I know, I know, I’ve been ridiculously absent lately. List of reasons:
- I haven’t made any inspiring new recipes (until this past Sunday morning). I’ve been recycling delicious old favorites.
- We’ve been searching for the perfect chocolate chip cookie recipe. They’re the boyfriend’s favorite thing to spend money on at the grocery. Obviously, I am convinced I can make better than store-bought. We’re very close.
- I’ve been totally copping out on Songs of the Week by posting just a song, no explanation, on my Tumblr.
- Nothing noteworthy has happened and I don’t like blogging about random, meaningless things.

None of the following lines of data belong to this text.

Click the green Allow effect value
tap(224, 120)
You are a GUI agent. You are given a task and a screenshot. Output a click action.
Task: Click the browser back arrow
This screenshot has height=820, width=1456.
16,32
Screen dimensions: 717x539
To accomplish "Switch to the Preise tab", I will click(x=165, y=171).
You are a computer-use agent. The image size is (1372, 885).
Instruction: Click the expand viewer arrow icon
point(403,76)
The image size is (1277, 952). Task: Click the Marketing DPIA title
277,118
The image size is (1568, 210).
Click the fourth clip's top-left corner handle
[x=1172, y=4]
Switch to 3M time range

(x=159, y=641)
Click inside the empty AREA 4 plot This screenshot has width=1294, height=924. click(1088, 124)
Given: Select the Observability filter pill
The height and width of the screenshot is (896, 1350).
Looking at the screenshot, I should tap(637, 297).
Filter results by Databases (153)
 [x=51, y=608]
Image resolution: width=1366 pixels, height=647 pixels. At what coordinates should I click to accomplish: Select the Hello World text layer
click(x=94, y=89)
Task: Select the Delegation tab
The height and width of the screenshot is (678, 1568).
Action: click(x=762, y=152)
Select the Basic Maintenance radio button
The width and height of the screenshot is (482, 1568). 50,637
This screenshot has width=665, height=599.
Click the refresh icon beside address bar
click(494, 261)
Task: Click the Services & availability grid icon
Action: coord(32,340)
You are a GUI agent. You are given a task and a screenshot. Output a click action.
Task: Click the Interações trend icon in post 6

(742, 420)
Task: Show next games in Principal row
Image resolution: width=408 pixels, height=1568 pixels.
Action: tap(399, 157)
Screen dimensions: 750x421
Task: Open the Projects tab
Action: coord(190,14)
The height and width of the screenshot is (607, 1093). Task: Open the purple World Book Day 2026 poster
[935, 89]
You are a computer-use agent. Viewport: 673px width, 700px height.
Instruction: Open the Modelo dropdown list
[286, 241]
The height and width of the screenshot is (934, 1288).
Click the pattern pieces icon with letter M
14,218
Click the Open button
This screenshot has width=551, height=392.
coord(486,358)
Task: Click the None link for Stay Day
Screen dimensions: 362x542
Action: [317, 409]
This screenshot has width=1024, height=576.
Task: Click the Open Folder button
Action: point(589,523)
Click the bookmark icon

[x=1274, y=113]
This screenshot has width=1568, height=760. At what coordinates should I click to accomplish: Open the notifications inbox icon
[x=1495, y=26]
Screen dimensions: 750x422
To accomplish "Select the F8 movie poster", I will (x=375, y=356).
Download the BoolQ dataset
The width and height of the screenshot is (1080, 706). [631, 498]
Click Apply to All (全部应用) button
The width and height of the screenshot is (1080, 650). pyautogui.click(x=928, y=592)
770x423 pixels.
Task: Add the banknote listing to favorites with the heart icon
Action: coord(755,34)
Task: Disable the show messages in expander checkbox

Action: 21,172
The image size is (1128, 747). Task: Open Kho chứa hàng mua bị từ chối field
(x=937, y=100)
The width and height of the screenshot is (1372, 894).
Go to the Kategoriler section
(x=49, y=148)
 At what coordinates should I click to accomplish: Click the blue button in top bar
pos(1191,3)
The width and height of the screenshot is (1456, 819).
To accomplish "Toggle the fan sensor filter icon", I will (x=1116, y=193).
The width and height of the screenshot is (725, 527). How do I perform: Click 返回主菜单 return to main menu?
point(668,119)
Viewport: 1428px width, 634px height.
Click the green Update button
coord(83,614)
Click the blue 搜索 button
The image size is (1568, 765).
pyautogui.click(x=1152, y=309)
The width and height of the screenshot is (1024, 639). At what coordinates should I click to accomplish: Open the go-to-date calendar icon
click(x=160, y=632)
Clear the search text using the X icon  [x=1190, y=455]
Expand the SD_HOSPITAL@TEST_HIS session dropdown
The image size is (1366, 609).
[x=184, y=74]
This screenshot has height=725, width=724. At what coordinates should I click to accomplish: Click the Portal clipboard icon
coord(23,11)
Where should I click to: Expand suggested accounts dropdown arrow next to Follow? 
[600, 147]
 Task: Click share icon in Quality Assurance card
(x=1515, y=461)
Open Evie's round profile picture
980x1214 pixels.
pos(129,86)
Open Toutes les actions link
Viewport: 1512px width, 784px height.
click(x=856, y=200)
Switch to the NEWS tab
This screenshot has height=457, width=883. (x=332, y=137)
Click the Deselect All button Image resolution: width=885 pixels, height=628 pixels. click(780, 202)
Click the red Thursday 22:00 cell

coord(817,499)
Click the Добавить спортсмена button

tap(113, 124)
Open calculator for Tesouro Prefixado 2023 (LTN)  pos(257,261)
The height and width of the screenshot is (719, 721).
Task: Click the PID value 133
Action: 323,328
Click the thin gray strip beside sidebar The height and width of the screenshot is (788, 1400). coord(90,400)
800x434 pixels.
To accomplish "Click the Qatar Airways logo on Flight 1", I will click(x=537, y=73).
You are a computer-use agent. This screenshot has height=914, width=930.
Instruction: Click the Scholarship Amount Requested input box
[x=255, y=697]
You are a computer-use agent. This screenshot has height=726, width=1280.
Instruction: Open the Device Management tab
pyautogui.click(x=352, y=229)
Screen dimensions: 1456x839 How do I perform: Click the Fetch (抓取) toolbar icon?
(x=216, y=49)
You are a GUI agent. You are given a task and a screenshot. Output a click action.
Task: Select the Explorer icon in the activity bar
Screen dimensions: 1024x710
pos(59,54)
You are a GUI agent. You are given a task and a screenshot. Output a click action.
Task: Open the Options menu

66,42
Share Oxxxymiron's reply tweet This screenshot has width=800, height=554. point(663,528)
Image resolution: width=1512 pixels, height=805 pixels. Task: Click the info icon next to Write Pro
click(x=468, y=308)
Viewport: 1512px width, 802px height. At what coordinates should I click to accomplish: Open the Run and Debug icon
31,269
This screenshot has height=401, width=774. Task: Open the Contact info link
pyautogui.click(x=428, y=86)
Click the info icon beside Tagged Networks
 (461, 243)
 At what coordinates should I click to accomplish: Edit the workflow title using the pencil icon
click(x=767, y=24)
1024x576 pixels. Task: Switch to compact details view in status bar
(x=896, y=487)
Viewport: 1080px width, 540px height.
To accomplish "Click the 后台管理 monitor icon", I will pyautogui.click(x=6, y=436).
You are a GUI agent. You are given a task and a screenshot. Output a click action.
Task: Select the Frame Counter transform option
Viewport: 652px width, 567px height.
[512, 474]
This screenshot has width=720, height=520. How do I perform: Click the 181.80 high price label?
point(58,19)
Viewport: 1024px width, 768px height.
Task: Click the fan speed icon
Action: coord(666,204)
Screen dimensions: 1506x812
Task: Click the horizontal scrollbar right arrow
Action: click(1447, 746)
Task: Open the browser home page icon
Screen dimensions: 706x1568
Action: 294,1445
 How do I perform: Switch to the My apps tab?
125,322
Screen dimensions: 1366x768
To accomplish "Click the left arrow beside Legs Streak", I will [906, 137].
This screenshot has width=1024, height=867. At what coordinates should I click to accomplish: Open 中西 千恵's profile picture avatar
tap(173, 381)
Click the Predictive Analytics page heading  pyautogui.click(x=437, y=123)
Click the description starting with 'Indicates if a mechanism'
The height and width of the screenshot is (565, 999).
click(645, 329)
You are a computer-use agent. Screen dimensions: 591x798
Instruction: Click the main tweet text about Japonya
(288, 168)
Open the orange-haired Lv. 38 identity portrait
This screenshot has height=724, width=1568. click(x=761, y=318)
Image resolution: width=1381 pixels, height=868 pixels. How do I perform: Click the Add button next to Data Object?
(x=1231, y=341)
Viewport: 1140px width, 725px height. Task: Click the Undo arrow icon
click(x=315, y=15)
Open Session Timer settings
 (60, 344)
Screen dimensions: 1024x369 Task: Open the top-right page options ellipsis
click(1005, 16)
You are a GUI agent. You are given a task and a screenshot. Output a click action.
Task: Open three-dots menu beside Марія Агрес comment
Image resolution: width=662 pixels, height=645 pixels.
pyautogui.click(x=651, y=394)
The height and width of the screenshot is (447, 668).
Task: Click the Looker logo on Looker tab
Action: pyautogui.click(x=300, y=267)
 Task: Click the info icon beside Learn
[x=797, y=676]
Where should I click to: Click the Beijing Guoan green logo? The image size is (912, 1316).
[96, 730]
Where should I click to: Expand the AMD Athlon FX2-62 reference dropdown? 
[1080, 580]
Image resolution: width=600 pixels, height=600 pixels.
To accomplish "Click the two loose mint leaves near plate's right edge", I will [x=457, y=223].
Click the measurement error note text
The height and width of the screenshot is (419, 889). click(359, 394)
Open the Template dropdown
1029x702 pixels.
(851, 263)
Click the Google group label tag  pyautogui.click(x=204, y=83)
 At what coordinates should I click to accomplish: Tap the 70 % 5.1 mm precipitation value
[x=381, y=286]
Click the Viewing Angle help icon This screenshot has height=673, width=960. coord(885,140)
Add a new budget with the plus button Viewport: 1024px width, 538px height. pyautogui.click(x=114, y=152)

- I’m going to work on sharing more things like awesome internet finds, my running updates, and things I’m making every day in the kitchen. (This’ll involve more photos, so bare with me as I struggle to become better!)
So, weekend breakfast. It’s my favorite meal of the week. I love taking my time to make something a little more involved, slowly sipping multiple cups of coffee, and not eating like I’m taking part in a competition. I like pancakes, but so often the just basic, run of the mill, buttermilk variety bores me. Pancakes with a twist, an extra ingredient and more dimension, are worthy of weekend breakfast in my house.
For my birthday, my sweet brother got me The Essential New York Times Cookbook: Classic Recipes for a New Century. This cookbook is a compilation of over 1,400 recipes gathered from the New York Times food section from as far back as the 1850s. There are sections on everything from drinks to fish to dessert. And a whole section on breakfast and brunch!
When I was craving pancakes Sunday morning, I turned to my new trusty kitchen companion, and I found Kathleen Claiborne’s Hot Cakes. They’ve got cornmeal in them, which gives them a great texture and flavor, and a lovely light yellow color. The whole pouring boiling water over cornmeal and sugar was a bit odd and resulted in a very thick, almost paste-like mixture. But once the milk and oil are added and the egg whites folded in, things even out. I put a bit of syrup on some of mine and apricot jelly on others. Definitely worthy of Sunday breakfast.